# Task objective:
Print each line of the material below verbatim, keeping its order and changing no characters.

# Material provided:
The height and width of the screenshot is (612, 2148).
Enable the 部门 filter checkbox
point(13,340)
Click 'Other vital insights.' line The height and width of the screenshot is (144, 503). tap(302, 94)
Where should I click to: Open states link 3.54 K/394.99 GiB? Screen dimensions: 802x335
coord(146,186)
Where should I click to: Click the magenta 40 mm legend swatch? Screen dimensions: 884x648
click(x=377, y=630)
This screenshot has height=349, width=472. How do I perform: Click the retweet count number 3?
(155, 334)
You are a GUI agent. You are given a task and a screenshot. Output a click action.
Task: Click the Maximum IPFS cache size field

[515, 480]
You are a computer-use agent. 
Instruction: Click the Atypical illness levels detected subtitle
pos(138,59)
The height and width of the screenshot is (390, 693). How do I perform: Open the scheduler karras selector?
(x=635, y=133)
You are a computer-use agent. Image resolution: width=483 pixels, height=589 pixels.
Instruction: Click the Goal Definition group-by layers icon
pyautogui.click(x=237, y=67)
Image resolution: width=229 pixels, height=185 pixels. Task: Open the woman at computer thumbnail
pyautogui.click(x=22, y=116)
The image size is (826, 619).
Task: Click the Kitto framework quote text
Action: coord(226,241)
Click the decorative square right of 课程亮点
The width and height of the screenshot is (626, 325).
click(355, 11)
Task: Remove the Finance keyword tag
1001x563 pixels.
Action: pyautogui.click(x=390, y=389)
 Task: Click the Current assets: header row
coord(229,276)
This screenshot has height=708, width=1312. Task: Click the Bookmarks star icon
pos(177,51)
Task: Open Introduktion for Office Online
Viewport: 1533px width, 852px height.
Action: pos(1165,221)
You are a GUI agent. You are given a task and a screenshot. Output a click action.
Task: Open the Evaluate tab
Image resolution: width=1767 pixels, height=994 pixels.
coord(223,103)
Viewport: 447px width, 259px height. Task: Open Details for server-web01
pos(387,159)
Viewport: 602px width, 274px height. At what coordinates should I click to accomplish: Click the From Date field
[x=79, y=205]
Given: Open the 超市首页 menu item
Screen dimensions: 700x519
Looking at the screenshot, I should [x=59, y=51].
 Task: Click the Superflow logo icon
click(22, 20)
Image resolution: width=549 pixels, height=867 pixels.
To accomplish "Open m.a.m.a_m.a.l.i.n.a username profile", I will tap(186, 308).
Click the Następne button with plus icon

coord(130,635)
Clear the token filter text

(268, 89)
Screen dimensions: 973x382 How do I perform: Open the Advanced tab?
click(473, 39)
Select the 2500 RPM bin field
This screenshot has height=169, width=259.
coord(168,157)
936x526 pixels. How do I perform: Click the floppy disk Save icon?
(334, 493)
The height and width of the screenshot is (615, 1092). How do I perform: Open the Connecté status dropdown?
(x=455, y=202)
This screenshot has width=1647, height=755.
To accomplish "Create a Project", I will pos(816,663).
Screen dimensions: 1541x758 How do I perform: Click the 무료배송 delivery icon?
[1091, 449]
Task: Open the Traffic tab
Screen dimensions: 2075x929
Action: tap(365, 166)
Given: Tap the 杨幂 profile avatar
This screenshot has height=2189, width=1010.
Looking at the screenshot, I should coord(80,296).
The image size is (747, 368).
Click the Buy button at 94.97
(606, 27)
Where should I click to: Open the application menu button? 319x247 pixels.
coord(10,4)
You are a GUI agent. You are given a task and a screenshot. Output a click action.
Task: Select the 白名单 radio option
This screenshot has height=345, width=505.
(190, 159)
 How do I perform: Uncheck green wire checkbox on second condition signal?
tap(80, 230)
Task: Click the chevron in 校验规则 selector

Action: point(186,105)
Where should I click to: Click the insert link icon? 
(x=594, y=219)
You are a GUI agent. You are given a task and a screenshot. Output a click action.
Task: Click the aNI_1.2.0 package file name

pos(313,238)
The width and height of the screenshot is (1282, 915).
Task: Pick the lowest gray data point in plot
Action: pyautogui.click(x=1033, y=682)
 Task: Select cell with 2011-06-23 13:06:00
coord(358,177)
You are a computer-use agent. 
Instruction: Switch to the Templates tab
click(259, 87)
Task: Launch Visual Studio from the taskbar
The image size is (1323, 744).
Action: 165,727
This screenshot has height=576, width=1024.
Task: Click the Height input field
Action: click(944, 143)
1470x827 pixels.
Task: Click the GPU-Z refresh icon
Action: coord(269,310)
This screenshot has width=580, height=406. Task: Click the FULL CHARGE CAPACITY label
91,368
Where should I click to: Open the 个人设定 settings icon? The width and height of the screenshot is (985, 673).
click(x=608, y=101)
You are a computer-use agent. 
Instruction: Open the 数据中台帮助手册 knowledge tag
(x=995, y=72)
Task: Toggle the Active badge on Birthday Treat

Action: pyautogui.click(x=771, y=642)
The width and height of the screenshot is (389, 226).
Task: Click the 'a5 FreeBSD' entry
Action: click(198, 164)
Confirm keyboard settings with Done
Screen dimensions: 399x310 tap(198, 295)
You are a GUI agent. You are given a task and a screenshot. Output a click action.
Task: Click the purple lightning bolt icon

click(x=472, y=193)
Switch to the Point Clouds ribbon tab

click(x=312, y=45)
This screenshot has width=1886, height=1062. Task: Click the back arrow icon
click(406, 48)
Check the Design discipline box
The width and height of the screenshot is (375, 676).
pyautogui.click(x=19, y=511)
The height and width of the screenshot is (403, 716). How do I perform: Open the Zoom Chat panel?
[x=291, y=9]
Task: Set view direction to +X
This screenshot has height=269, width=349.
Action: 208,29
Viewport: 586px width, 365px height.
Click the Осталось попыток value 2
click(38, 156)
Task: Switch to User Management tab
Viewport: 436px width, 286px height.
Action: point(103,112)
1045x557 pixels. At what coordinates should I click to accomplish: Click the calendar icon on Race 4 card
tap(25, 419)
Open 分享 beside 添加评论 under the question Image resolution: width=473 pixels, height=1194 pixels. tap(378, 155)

# Written response:
The height and width of the screenshot is (612, 2148).
Enable the 部门 filter checkbox
point(13,340)
Click 'Other vital insights.' line The height and width of the screenshot is (144, 503). tap(302, 94)
Where should I click to: Open states link 3.54 K/394.99 GiB? Screen dimensions: 802x335
coord(146,186)
Where should I click to: Click the magenta 40 mm legend swatch? Screen dimensions: 884x648
click(x=377, y=630)
This screenshot has height=349, width=472. How do I perform: Click the retweet count number 3?
(155, 334)
You are a GUI agent. You are given a task and a screenshot. Output a click action.
Task: Click the Maximum IPFS cache size field

[515, 480]
You are a computer-use agent. 
Instruction: Click the Atypical illness levels detected subtitle
pos(138,59)
The height and width of the screenshot is (390, 693). How do I perform: Open the scheduler karras selector?
(x=635, y=133)
You are a computer-use agent. Image resolution: width=483 pixels, height=589 pixels.
Instruction: Click the Goal Definition group-by layers icon
pyautogui.click(x=237, y=67)
Image resolution: width=229 pixels, height=185 pixels. Task: Open the woman at computer thumbnail
pyautogui.click(x=22, y=116)
The image size is (826, 619).
Task: Click the Kitto framework quote text
Action: coord(226,241)
Click the decorative square right of 课程亮点
The width and height of the screenshot is (626, 325).
click(355, 11)
Task: Remove the Finance keyword tag
1001x563 pixels.
Action: pyautogui.click(x=390, y=389)
 Task: Click the Current assets: header row
coord(229,276)
This screenshot has height=708, width=1312. Task: Click the Bookmarks star icon
pos(177,51)
Task: Open Introduktion for Office Online
Viewport: 1533px width, 852px height.
Action: pos(1165,221)
You are a GUI agent. You are given a task and a screenshot. Output a click action.
Task: Open the Evaluate tab
Image resolution: width=1767 pixels, height=994 pixels.
coord(223,103)
Viewport: 447px width, 259px height. Task: Open Details for server-web01
pos(387,159)
Viewport: 602px width, 274px height. At what coordinates should I click to accomplish: Click the From Date field
[x=79, y=205]
Given: Open the 超市首页 menu item
Screen dimensions: 700x519
Looking at the screenshot, I should [x=59, y=51].
 Task: Click the Superflow logo icon
click(22, 20)
Image resolution: width=549 pixels, height=867 pixels.
To accomplish "Open m.a.m.a_m.a.l.i.n.a username profile", I will tap(186, 308).
Click the Następne button with plus icon

coord(130,635)
Clear the token filter text

(268, 89)
Screen dimensions: 973x382 How do I perform: Open the Advanced tab?
click(473, 39)
Select the 2500 RPM bin field
This screenshot has height=169, width=259.
coord(168,157)
936x526 pixels. How do I perform: Click the floppy disk Save icon?
(334, 493)
The height and width of the screenshot is (615, 1092). How do I perform: Open the Connecté status dropdown?
(x=455, y=202)
This screenshot has width=1647, height=755.
To accomplish "Create a Project", I will pos(816,663).
Screen dimensions: 1541x758 How do I perform: Click the 무료배송 delivery icon?
[1091, 449]
Task: Open the Traffic tab
Screen dimensions: 2075x929
Action: tap(365, 166)
Given: Tap the 杨幂 profile avatar
This screenshot has height=2189, width=1010.
Looking at the screenshot, I should coord(80,296).
The image size is (747, 368).
Click the Buy button at 94.97
(606, 27)
Where should I click to: Open the application menu button? 319x247 pixels.
coord(10,4)
You are a GUI agent. You are given a task and a screenshot. Output a click action.
Task: Select the 白名单 radio option
This screenshot has height=345, width=505.
(190, 159)
 How do I perform: Uncheck green wire checkbox on second condition signal?
tap(80, 230)
Task: Click the chevron in 校验规则 selector

Action: point(186,105)
Where should I click to: Click the insert link icon? 
(x=594, y=219)
You are a GUI agent. You are given a task and a screenshot. Output a click action.
Task: Click the aNI_1.2.0 package file name

pos(313,238)
The width and height of the screenshot is (1282, 915).
Task: Pick the lowest gray data point in plot
Action: pyautogui.click(x=1033, y=682)
 Task: Select cell with 2011-06-23 13:06:00
coord(358,177)
You are a computer-use agent. 
Instruction: Switch to the Templates tab
click(259, 87)
Task: Launch Visual Studio from the taskbar
The image size is (1323, 744).
Action: 165,727
This screenshot has height=576, width=1024.
Task: Click the Height input field
Action: click(944, 143)
1470x827 pixels.
Task: Click the GPU-Z refresh icon
Action: coord(269,310)
This screenshot has width=580, height=406. Task: Click the FULL CHARGE CAPACITY label
91,368
Where should I click to: Open the 个人设定 settings icon? The width and height of the screenshot is (985, 673).
click(x=608, y=101)
You are a computer-use agent. 
Instruction: Open the 数据中台帮助手册 knowledge tag
(x=995, y=72)
Task: Toggle the Active badge on Birthday Treat

Action: pyautogui.click(x=771, y=642)
The width and height of the screenshot is (389, 226).
Task: Click the 'a5 FreeBSD' entry
Action: click(198, 164)
Confirm keyboard settings with Done
Screen dimensions: 399x310 tap(198, 295)
You are a GUI agent. You are given a task and a screenshot. Output a click action.
Task: Click the purple lightning bolt icon

click(x=472, y=193)
Switch to the Point Clouds ribbon tab

click(x=312, y=45)
This screenshot has width=1886, height=1062. Task: Click the back arrow icon
click(406, 48)
Check the Design discipline box
The width and height of the screenshot is (375, 676).
pyautogui.click(x=19, y=511)
The height and width of the screenshot is (403, 716). How do I perform: Open the Zoom Chat panel?
[x=291, y=9]
Task: Set view direction to +X
This screenshot has height=269, width=349.
Action: 208,29
Viewport: 586px width, 365px height.
Click the Осталось попыток value 2
click(38, 156)
Task: Switch to User Management tab
Viewport: 436px width, 286px height.
Action: point(103,112)
1045x557 pixels. At what coordinates should I click to accomplish: Click the calendar icon on Race 4 card
tap(25, 419)
Open 分享 beside 添加评论 under the question Image resolution: width=473 pixels, height=1194 pixels. tap(378, 155)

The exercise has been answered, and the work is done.